Меня долбило и выколачивала бьющая на краю сознания мысль — что, если папа…
Что?
Если?
Папа?..
Мысль билась все ближе, подбиралась ко мне, к тому что было внутри почему-то апатичного тело. Мысль уже раззявила зубастую пасть, но… мир терял четкость Меня медленно, но верно погружало в апатию и сон. Сопротивляться наконец достигшему пику действиям медикаментам не было ни сил, ни желания. Почти сморило, когда на меня дохнуло слабым ароматом парфюма Лисовского и он поднял меня на руки, унося из кухне, где, наверняка, после этого, начались совершенно другие разговоры.
* * *
Ромка растолкал меня утром с трудом. Я открыла глаза, приподняла чугунную голову и поняла весь ужас. Бывает ощущение облегчения, когда тебя мучает ночной кошмар, ты просыпаешься и понимаешь что, слава богу, это всего лишь сон. Здесь было обратное. Я будто бы проснулась и очутилась в кошмаре.
Кир, подтолкнувший ко мне кружку с кофе, когда я вышла из ванной, негромко ответил что у папы пока без изменений. Сказал, что в двенадцать у него еще одна операция, и пока нас к нему не пустят.

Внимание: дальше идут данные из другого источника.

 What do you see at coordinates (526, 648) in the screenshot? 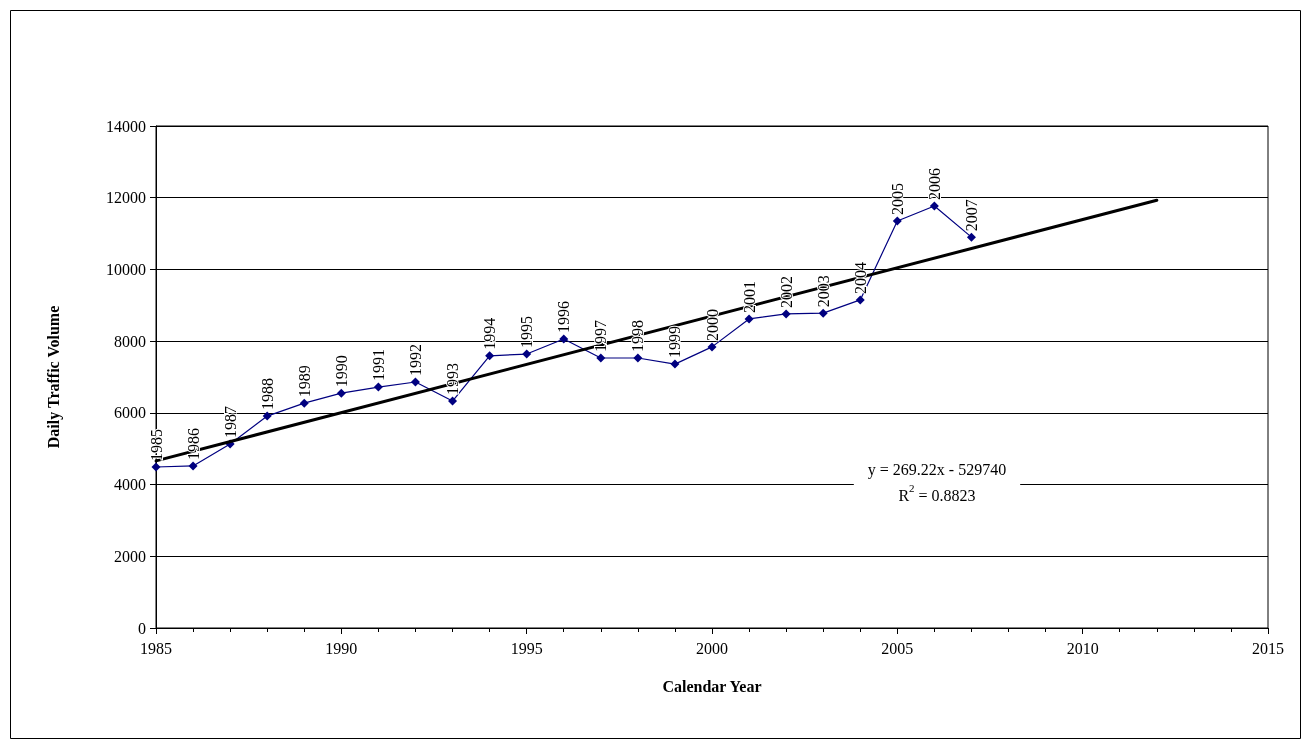
I see `x-tick-label: 1995` at bounding box center [526, 648].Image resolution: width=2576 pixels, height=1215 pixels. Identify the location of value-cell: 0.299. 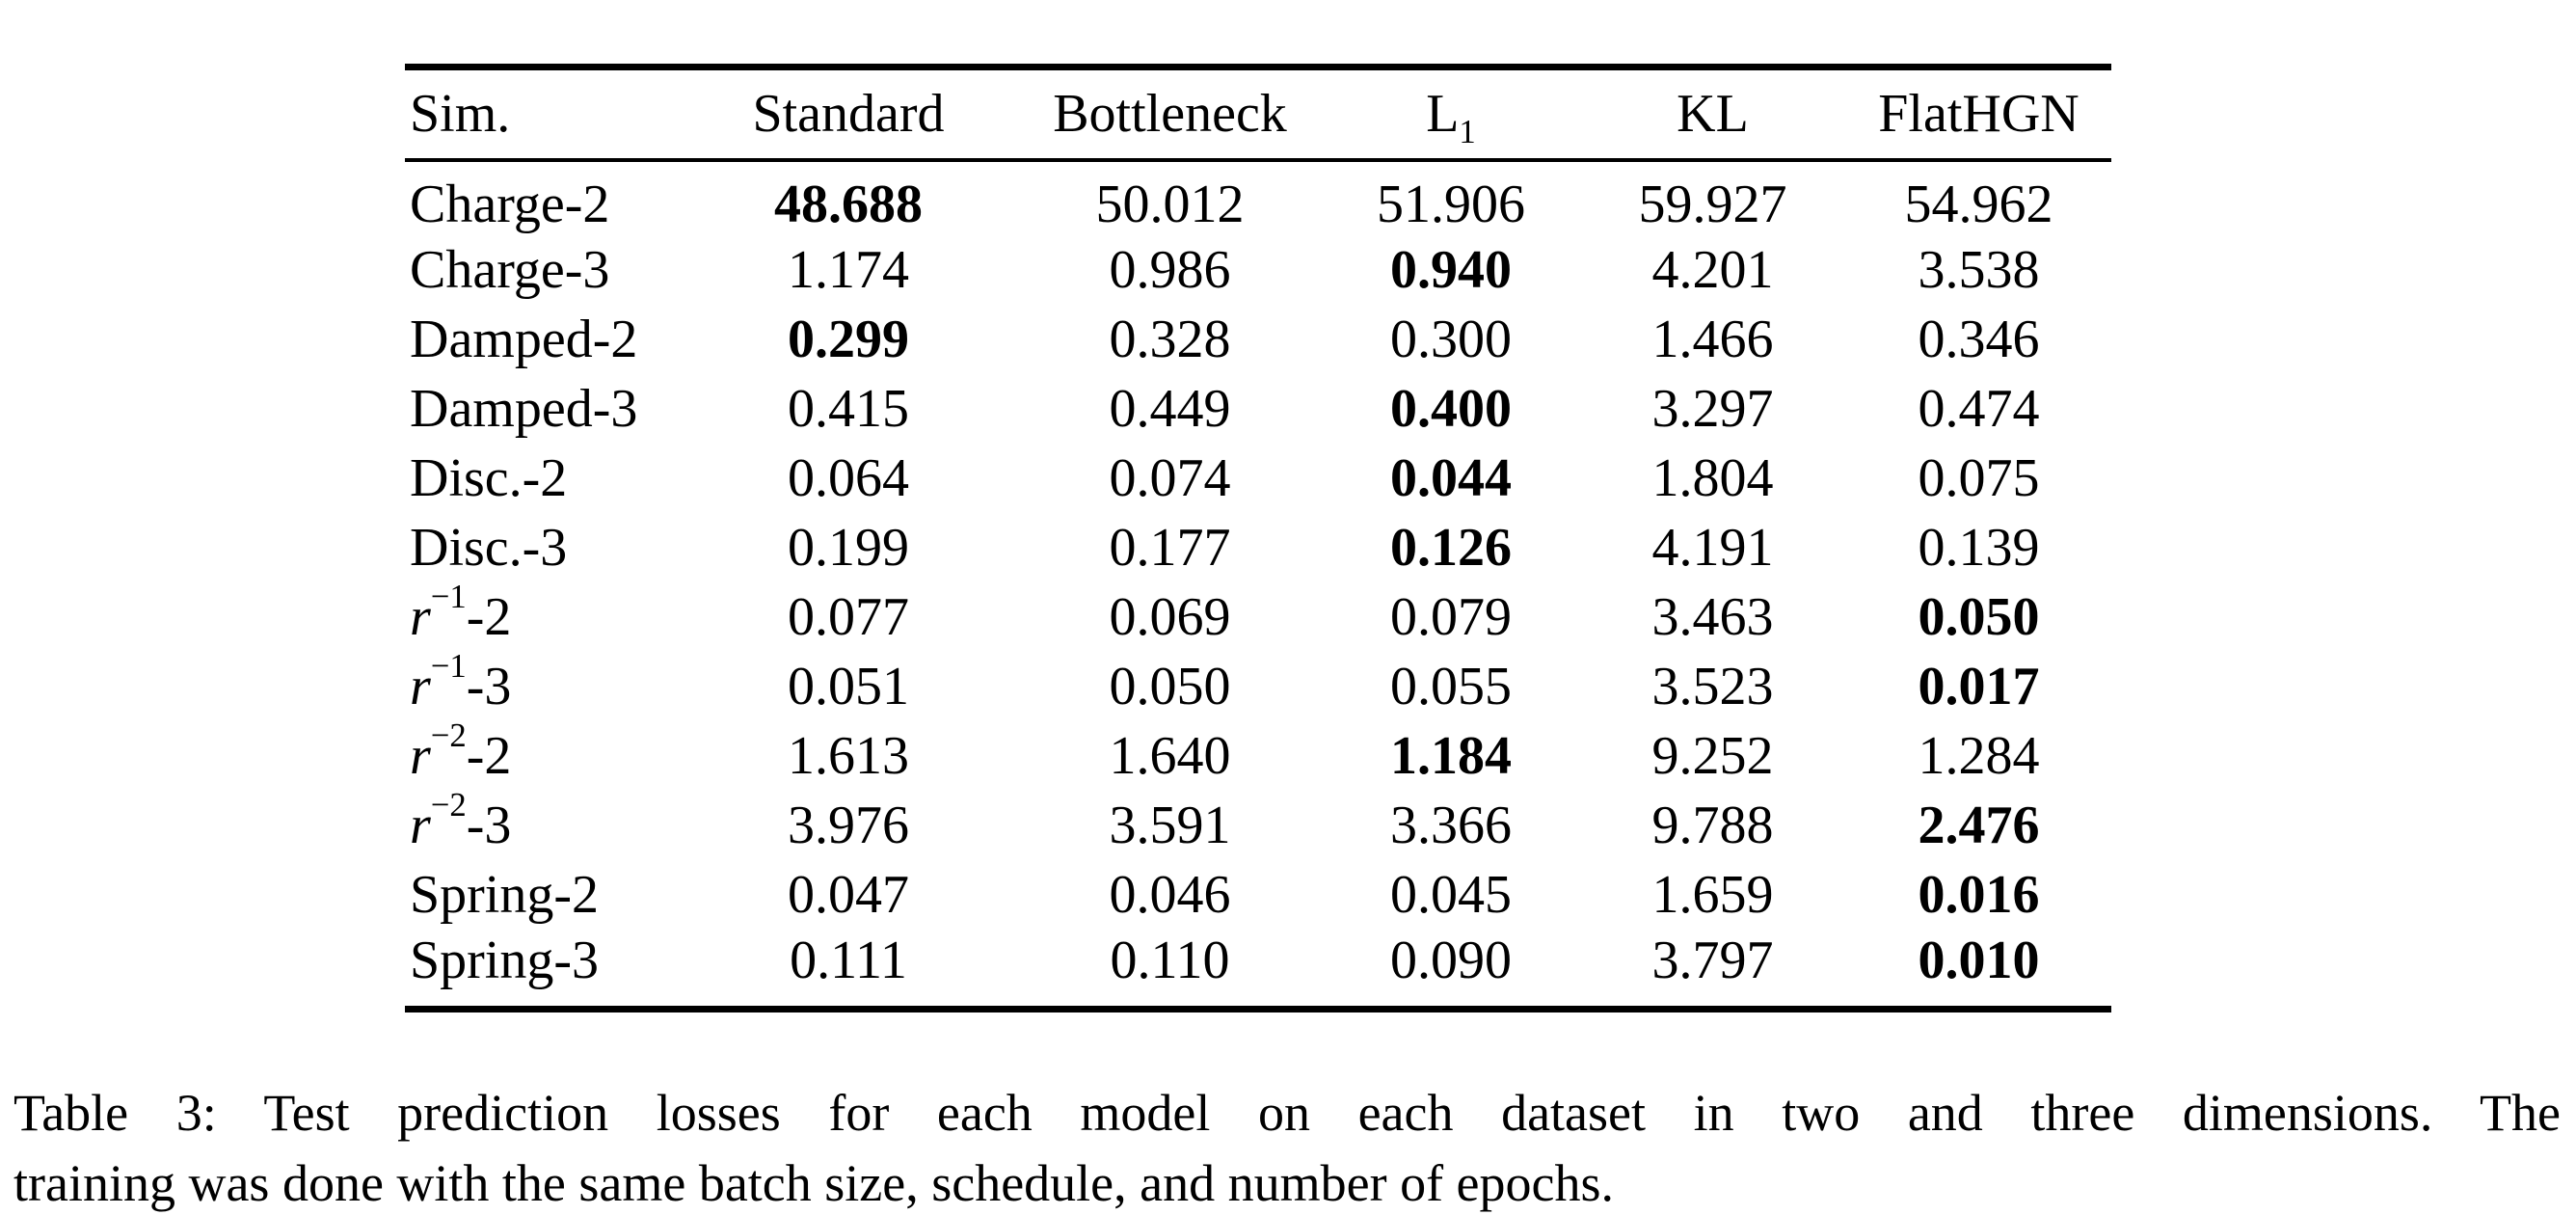
(849, 339).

Я, сидя за столом, стиснула лицо руками, уговаривая себя сохранить тень разума. Лисовский сказал, чтобы сидела дома, что сам займется «Тримексом» сегодня. Но я понимала, что если не отвлекусь, если не займу себя чем-нибудь, у меня уедет крыша. Кирилл брякнул, что нужно к полицейским и тут же оборвал себя, под убитый вздох Лисовского, сказавшего, что он тупица. Хотела спросить, что он имел в виду, Лисовский, заморозив взглядом Кира, повторил, что брат у меня тупица, я скудоумная, и мы должны оставить решать этот вопрос ему, взрослому дядьке.